¿QUIÉN HA CONQUISTADO A QUIÉN?
Por José Luis Domínguez.
El 12 de octubre se encuentra marcado en nuestro calendario como el Día de la Raza, mientras que en el calendario norteamericano aparece como “Columbus Day”, es decir, el “Día de Columbus” o “Día de Colón”, porque según la historia, fue precisamente Cristóbal Colón o Cristóforo Columbus -un genovés radicado en Portugal, en la época en la que esta pequeña nación, tierra del magno poeta Fernando Pessoa y limítrofe con España, era el centro de la mayor actividad exploradora en toda Europa- quien, buscando una ruta más corta hacia las Indias, descubriría la ruta hacia el Nuevo Mundo que representaba el continente americano.

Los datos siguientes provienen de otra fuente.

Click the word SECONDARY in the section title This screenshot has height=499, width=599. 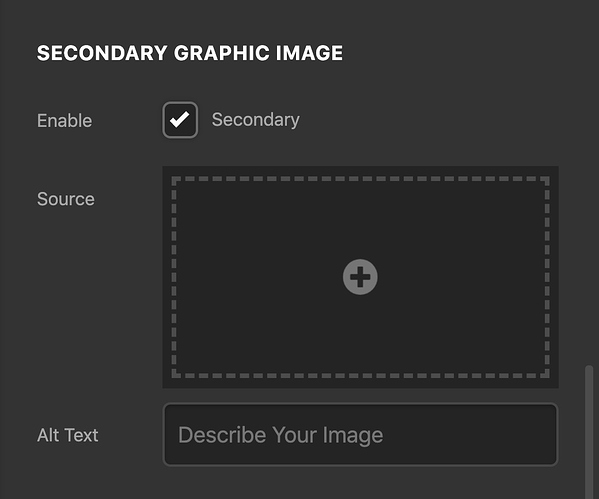point(102,53)
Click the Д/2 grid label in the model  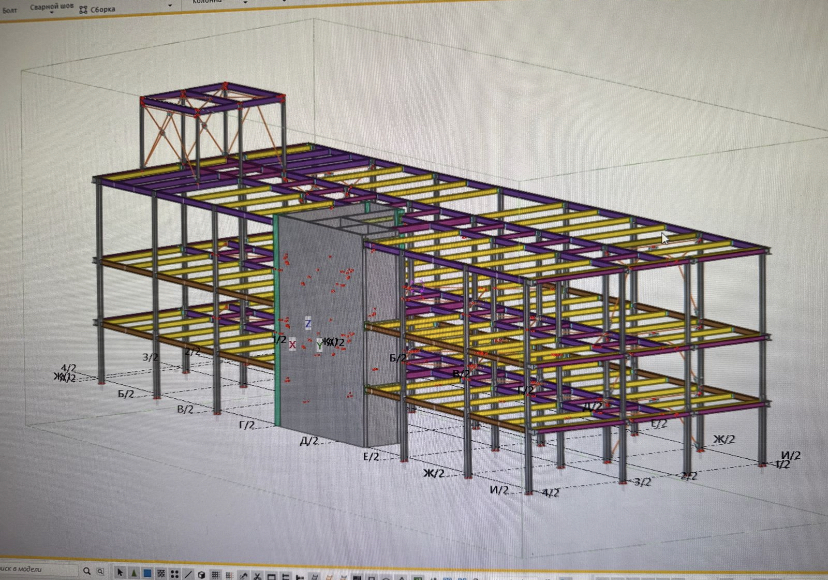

Sin embargo, cada vez es menos el peso de este día de celebración en la conciencia de los mexicanos, y quizás se deba a su nombre que resulta ser muy ambiguo. Y es que la palabra “raza”, según el diccionario más elemental, significa, “casta, extirpe, abolengo, alcurnia, familia”. Surgen así, las primeras preguntas obligadas: ¿Por qué llamarle al 12 de octubre “Día de la Raza”? ¿A qué raza se refieren con este día? ¿A la raza del genovés que condujo la expedición o la raza de los españoles, quienes económica y administrativamente poseían la mayoría, sino es que la totalidad, de los derechos sobre la tierra recién descubierta? ¿A la raza indígena de nuestro continente? O ya de plano, ¿a la raza aria, que siglos más tarde pregonaría Hitler como la más grande dentro de su torcido ideario político y de purificación?
Por otra parte, la palabra “raza”, leída al revés, se convierte en el anagrama o palíndroma “azar”, y realmente el descubrimiento de América, hecho por las huestes españolas al mando del genovés, fue más bien una mera cosa oscura del azar, pues los osados navegantes buscaban la ruta más corta hacia Cipango, lo que es el actual Japón, y hacia el milenario Catay, ahora conocido como el país de China, porque los turcos habían cerrado el paso del Cercano Oriente, y porque de esas dos regiones orientales se abastecían de especias y de telas finas que hacían la vida más amable a los europeos.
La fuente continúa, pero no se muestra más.